WHAT NEEDS TO BE DONE:
All of the entries should be returned without a single change.
+ + + +
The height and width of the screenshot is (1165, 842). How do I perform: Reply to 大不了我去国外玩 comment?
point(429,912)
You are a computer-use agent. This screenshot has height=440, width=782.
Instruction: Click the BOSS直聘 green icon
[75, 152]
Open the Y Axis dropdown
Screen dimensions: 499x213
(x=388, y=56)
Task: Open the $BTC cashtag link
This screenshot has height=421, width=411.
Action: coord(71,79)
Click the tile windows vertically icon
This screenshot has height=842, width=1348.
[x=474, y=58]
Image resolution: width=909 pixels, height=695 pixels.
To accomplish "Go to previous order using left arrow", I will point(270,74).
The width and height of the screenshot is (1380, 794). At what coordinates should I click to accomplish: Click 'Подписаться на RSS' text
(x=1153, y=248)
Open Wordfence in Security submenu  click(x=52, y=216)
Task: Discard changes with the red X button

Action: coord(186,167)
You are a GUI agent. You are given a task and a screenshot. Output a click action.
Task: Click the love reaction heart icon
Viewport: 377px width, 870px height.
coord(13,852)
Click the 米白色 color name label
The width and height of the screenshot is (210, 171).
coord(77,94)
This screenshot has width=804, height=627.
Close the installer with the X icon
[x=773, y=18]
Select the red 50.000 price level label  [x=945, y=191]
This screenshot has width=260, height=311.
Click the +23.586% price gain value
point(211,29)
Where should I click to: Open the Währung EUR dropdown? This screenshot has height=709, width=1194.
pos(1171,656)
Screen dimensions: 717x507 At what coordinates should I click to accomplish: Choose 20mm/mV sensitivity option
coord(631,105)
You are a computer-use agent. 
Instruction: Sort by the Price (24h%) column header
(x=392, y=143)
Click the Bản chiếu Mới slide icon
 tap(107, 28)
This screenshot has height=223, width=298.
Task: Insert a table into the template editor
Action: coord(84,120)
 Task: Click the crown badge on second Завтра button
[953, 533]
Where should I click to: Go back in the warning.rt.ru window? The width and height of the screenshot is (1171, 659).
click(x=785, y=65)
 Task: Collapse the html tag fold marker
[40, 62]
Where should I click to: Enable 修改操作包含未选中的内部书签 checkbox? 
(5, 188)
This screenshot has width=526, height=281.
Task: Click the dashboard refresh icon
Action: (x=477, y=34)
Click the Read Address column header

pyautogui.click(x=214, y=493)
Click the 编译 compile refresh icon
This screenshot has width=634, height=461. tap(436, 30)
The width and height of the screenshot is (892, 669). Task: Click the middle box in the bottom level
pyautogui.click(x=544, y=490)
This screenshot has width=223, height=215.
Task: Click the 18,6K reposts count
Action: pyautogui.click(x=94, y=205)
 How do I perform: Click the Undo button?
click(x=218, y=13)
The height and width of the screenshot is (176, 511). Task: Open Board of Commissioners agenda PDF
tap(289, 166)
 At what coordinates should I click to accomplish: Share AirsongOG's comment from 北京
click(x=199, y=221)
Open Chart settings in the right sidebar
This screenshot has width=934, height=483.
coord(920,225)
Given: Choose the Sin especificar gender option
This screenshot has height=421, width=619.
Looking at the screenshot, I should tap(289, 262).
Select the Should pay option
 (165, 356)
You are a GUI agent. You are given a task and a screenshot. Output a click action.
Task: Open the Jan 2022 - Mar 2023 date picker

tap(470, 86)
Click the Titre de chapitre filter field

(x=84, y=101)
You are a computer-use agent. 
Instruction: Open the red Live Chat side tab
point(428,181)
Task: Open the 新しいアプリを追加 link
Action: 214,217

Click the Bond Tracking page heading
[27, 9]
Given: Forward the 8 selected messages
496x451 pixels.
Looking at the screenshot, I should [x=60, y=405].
+ + + +
TASK RESPONSE:
The height and width of the screenshot is (1165, 842). How do I perform: Reply to 大不了我去国外玩 comment?
point(429,912)
You are a computer-use agent. This screenshot has height=440, width=782.
Instruction: Click the BOSS直聘 green icon
[75, 152]
Open the Y Axis dropdown
Screen dimensions: 499x213
(x=388, y=56)
Task: Open the $BTC cashtag link
This screenshot has height=421, width=411.
Action: coord(71,79)
Click the tile windows vertically icon
This screenshot has height=842, width=1348.
[x=474, y=58]
Image resolution: width=909 pixels, height=695 pixels.
To accomplish "Go to previous order using left arrow", I will point(270,74).
The width and height of the screenshot is (1380, 794). At what coordinates should I click to accomplish: Click 'Подписаться на RSS' text
(x=1153, y=248)
Open Wordfence in Security submenu  click(x=52, y=216)
Task: Discard changes with the red X button

Action: coord(186,167)
You are a GUI agent. You are given a task and a screenshot. Output a click action.
Task: Click the love reaction heart icon
Viewport: 377px width, 870px height.
coord(13,852)
Click the 米白色 color name label
The width and height of the screenshot is (210, 171).
coord(77,94)
This screenshot has width=804, height=627.
Close the installer with the X icon
[x=773, y=18]
Select the red 50.000 price level label  [x=945, y=191]
This screenshot has width=260, height=311.
Click the +23.586% price gain value
point(211,29)
Where should I click to: Open the Währung EUR dropdown? This screenshot has height=709, width=1194.
pos(1171,656)
Screen dimensions: 717x507 At what coordinates should I click to accomplish: Choose 20mm/mV sensitivity option
coord(631,105)
You are a computer-use agent. 
Instruction: Sort by the Price (24h%) column header
(x=392, y=143)
Click the Bản chiếu Mới slide icon
 tap(107, 28)
This screenshot has height=223, width=298.
Task: Insert a table into the template editor
Action: coord(84,120)
 Task: Click the crown badge on second Завтра button
[953, 533]
Where should I click to: Go back in the warning.rt.ru window? The width and height of the screenshot is (1171, 659).
click(x=785, y=65)
 Task: Collapse the html tag fold marker
[40, 62]
Where should I click to: Enable 修改操作包含未选中的内部书签 checkbox? 
(5, 188)
This screenshot has width=526, height=281.
Task: Click the dashboard refresh icon
Action: (x=477, y=34)
Click the Read Address column header

pyautogui.click(x=214, y=493)
Click the 编译 compile refresh icon
This screenshot has width=634, height=461. tap(436, 30)
The width and height of the screenshot is (892, 669). Task: Click the middle box in the bottom level
pyautogui.click(x=544, y=490)
This screenshot has width=223, height=215.
Task: Click the 18,6K reposts count
Action: pyautogui.click(x=94, y=205)
 How do I perform: Click the Undo button?
click(x=218, y=13)
The height and width of the screenshot is (176, 511). Task: Open Board of Commissioners agenda PDF
tap(289, 166)
 At what coordinates should I click to accomplish: Share AirsongOG's comment from 北京
click(x=199, y=221)
Open Chart settings in the right sidebar
This screenshot has width=934, height=483.
coord(920,225)
Given: Choose the Sin especificar gender option
This screenshot has height=421, width=619.
Looking at the screenshot, I should tap(289, 262).
Select the Should pay option
 (165, 356)
You are a GUI agent. You are given a task and a screenshot. Output a click action.
Task: Open the Jan 2022 - Mar 2023 date picker

tap(470, 86)
Click the Titre de chapitre filter field

(x=84, y=101)
You are a computer-use agent. 
Instruction: Open the red Live Chat side tab
point(428,181)
Task: Open the 新しいアプリを追加 link
Action: 214,217

Click the Bond Tracking page heading
[27, 9]
Given: Forward the 8 selected messages
496x451 pixels.
Looking at the screenshot, I should [x=60, y=405].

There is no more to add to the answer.